To do »
Please format all of the items below as a numbered list, leaving out any blank lines.

>> START Dataset records

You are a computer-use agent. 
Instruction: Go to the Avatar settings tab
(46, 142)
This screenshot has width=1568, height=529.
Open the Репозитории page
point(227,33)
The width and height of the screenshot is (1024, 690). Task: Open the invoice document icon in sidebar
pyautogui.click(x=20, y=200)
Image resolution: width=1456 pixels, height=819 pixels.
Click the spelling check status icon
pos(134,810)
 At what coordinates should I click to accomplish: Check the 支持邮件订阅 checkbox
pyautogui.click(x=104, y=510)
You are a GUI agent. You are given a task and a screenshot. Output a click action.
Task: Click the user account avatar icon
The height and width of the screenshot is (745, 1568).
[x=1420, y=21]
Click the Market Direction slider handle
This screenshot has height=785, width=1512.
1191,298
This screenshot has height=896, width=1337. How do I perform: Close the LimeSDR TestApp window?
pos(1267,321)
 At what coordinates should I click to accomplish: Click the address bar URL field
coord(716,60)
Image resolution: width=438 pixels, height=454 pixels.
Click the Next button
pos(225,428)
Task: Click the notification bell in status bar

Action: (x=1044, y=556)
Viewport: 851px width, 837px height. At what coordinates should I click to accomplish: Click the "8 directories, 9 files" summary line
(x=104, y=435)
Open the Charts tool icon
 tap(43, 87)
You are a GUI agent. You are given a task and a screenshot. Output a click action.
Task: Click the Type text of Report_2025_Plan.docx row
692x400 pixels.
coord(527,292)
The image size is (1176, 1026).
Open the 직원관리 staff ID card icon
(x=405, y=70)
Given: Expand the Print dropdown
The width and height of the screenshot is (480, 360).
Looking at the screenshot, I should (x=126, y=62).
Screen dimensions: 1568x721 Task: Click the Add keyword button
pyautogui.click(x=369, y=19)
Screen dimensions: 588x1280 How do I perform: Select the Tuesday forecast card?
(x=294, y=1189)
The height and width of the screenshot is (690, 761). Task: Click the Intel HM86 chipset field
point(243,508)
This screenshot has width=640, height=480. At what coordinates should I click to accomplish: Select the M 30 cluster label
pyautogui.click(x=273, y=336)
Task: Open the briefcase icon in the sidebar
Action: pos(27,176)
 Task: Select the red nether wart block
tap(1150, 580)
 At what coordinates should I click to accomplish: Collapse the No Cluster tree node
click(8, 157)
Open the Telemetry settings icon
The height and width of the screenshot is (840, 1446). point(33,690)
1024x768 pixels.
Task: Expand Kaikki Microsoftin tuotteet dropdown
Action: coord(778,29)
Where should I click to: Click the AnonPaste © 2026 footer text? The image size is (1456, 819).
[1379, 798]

>> END Dataset records

Written response »
1. You are a computer-use agent. 
2. Instruction: Go to the Avatar settings tab
3. (46, 142)
4. This screenshot has width=1568, height=529.
5. Open the Репозитории page
6. point(227,33)
7. The width and height of the screenshot is (1024, 690). Task: Open the invoice document icon in sidebar
8. pyautogui.click(x=20, y=200)
9. Image resolution: width=1456 pixels, height=819 pixels.
10. Click the spelling check status icon
11. pos(134,810)
12.  At what coordinates should I click to accomplish: Check the 支持邮件订阅 checkbox
13. pyautogui.click(x=104, y=510)
14. You are a GUI agent. You are given a task and a screenshot. Output a click action.
15. Task: Click the user account avatar icon
16. The height and width of the screenshot is (745, 1568).
17. [x=1420, y=21]
18. Click the Market Direction slider handle
19. This screenshot has height=785, width=1512.
20. 1191,298
21. This screenshot has height=896, width=1337. How do I perform: Close the LimeSDR TestApp window?
22. pos(1267,321)
23.  At what coordinates should I click to accomplish: Click the address bar URL field
24. coord(716,60)
25. Image resolution: width=438 pixels, height=454 pixels.
26. Click the Next button
27. pos(225,428)
28. Task: Click the notification bell in status bar
29. Action: (x=1044, y=556)
30. Viewport: 851px width, 837px height. At what coordinates should I click to accomplish: Click the "8 directories, 9 files" summary line
31. (x=104, y=435)
32. Open the Charts tool icon
33.  tap(43, 87)
34. You are a GUI agent. You are given a task and a screenshot. Output a click action.
35. Task: Click the Type text of Report_2025_Plan.docx row
36. 692x400 pixels.
37. coord(527,292)
38. The image size is (1176, 1026).
39. Open the 직원관리 staff ID card icon
40. (x=405, y=70)
41. Given: Expand the Print dropdown
42. The width and height of the screenshot is (480, 360).
43. Looking at the screenshot, I should (x=126, y=62).
44. Screen dimensions: 1568x721 Task: Click the Add keyword button
45. pyautogui.click(x=369, y=19)
46. Screen dimensions: 588x1280 How do I perform: Select the Tuesday forecast card?
47. (x=294, y=1189)
48. The height and width of the screenshot is (690, 761). Task: Click the Intel HM86 chipset field
49. point(243,508)
50. This screenshot has width=640, height=480. At what coordinates should I click to accomplish: Select the M 30 cluster label
51. pyautogui.click(x=273, y=336)
52. Task: Open the briefcase icon in the sidebar
53. Action: pos(27,176)
54.  Task: Select the red nether wart block
55. tap(1150, 580)
56.  At what coordinates should I click to accomplish: Collapse the No Cluster tree node
57. click(8, 157)
58. Open the Telemetry settings icon
59. The height and width of the screenshot is (840, 1446). point(33,690)
60. 1024x768 pixels.
61. Task: Expand Kaikki Microsoftin tuotteet dropdown
62. Action: coord(778,29)
63. Where should I click to: Click the AnonPaste © 2026 footer text? The image size is (1456, 819).
64. [1379, 798]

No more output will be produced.